On the International Day of the Disappeared, remember the Kashmiri lives which have been subjected to enforced disappearance not once, but over and over again across the past few decades. They have been made to disappear from the state records, they have been made to disappear from the catalogue of crimes of the Indian State, they have been made to disappear from the physical and political infrastructure that informs our worlds. The truth of their bodies and facts has been buried deep beneath the lies and propaganda of the Indian imperialist machinery, and it is truth, primarily, that has been subjected to enforced disappearance by this Republic of Misery.

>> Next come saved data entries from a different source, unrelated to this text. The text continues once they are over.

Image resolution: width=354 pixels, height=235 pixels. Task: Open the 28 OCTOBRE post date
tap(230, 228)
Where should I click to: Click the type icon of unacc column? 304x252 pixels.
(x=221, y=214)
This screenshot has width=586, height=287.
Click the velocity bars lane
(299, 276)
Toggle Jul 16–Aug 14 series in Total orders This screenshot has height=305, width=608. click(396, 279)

Kashmir is a war zone where the State exercises its regime of control over Kashmiri lives and deaths. It is here that more than 8,000 (some reports suggest the numbers to be as high as 10,000) Kashmiri men are in the infernal in-between — in the wait of their mothers, they are either alive or dead, they are both alive and dead: there is no way to know.

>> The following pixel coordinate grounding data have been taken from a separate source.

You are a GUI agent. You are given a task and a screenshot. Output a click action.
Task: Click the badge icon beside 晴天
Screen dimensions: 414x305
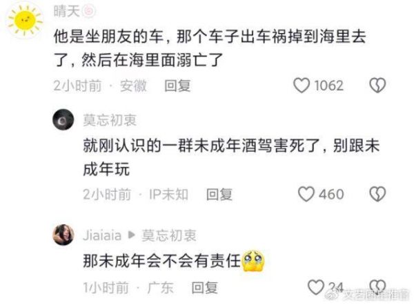click(x=89, y=11)
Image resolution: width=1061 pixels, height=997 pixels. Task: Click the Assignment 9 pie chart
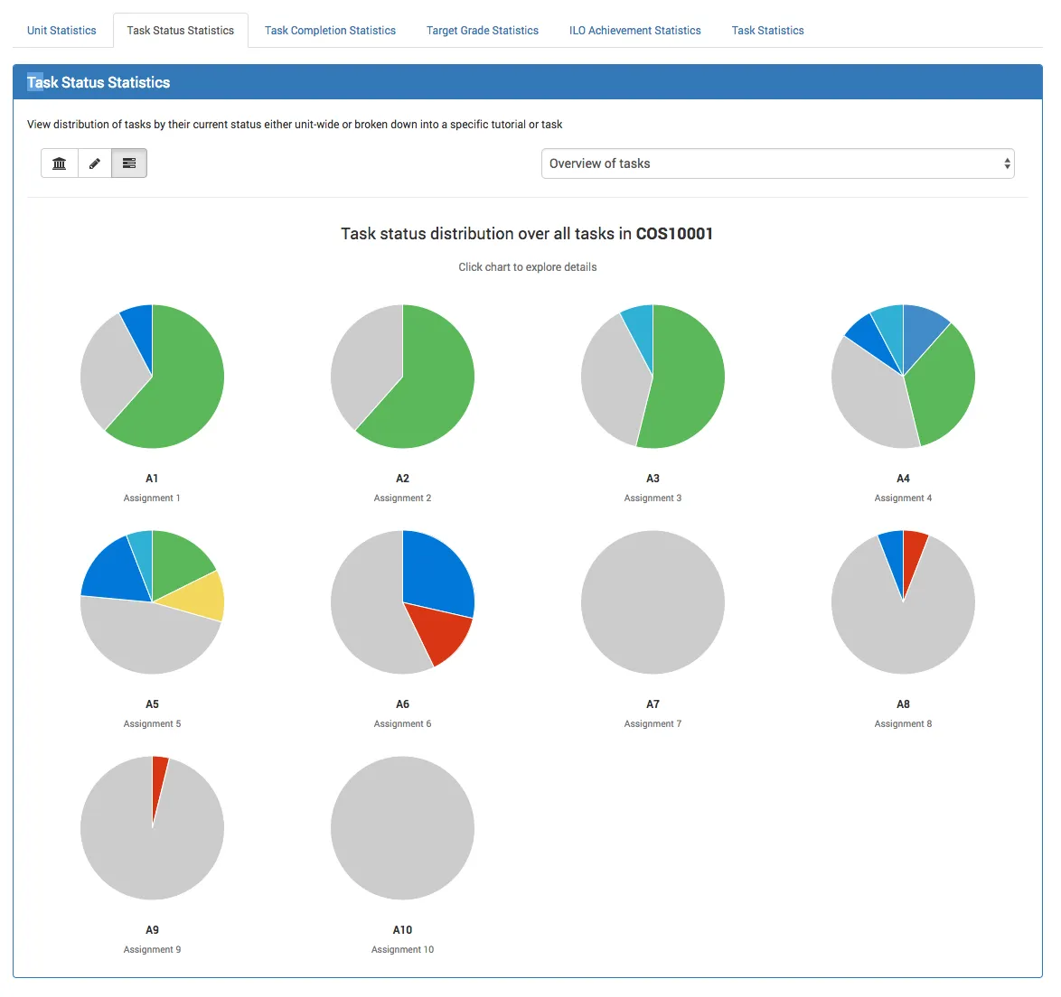[152, 827]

Because several cases of enforced and involuntary disappearances are closely connected with torture, extrajudicial killings, and fake encounters in the region, it is important to note that:

a. India had signed the Convention against Torture in 1997, yet no Indian government has ratified it nor passed any domestic law against torture

b. India has also failed to ratify the Convention for Protection of All Persons from Enforced Disappearances (2007)

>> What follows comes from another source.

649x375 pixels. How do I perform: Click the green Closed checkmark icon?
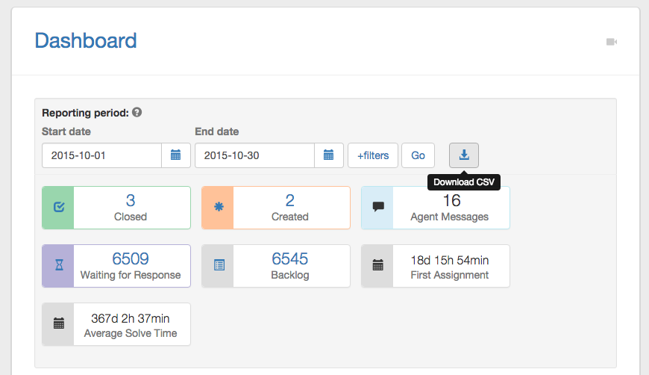point(58,208)
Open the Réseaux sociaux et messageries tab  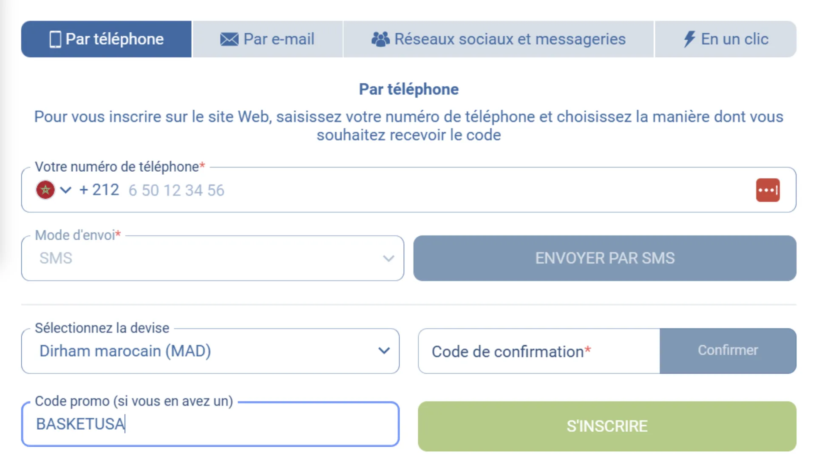(497, 39)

c. India has not honoured the recommendations proposed by the Office of the United Nations High Commissioner for Human Rights (OHCHR) report of June 2018

It becomes critical to remember this flagrant indifference to international legal conventions by the Indian State because it is based on the same militaristic logic that sustains the illegal and immoral presence of India in Kashmir, assisted by a network of impunity, gallantry awards, promotions, and cheerleading by the Indian popular culture.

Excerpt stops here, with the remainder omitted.